**PROBLEM REQUIREMENTS**: Go through the data below. Pull out every line that has the word "will".

Start of RECORDS

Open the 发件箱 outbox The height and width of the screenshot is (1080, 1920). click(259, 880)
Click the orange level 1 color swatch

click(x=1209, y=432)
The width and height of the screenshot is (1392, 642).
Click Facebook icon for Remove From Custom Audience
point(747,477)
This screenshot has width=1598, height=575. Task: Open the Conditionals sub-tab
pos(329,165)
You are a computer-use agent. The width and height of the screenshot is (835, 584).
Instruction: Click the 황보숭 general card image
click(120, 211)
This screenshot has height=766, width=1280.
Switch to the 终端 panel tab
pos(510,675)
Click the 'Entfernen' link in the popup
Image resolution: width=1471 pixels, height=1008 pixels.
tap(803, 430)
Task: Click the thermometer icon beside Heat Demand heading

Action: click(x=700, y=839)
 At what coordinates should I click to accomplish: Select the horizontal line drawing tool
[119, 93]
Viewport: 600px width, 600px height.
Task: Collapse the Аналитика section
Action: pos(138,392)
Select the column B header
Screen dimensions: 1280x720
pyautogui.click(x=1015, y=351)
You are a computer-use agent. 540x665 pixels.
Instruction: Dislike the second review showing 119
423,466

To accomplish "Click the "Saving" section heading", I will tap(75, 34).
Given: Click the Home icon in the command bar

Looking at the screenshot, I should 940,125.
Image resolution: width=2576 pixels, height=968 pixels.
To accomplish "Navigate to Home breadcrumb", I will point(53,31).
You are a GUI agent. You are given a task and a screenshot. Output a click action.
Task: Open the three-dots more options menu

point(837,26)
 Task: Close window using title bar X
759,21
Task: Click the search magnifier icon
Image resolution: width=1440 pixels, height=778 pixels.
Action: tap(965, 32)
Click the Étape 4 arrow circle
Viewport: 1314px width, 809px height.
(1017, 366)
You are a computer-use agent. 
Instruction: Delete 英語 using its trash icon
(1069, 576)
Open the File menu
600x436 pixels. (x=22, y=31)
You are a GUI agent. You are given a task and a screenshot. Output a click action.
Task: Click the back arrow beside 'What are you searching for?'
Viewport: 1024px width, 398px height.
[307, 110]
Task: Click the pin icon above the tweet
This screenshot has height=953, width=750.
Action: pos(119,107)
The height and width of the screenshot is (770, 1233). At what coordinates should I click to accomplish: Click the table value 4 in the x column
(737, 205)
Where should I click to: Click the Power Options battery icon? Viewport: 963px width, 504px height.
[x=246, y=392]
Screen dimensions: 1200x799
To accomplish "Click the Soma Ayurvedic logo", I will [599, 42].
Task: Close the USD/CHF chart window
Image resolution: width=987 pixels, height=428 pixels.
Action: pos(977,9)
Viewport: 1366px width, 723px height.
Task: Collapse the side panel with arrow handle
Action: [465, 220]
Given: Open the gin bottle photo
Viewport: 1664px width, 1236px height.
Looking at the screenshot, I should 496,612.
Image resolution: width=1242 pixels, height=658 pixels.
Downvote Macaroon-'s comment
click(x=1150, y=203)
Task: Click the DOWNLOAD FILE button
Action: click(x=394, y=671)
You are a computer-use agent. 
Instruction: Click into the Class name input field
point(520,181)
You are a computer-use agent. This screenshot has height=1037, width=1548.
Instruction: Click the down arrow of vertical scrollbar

End of RECORDS

**ANSWER**:
To accomplish "Click the "Saving" section heading", I will tap(75, 34).
To accomplish "Navigate to Home breadcrumb", I will point(53,31).
To accomplish "Click the Soma Ayurvedic logo", I will [599, 42].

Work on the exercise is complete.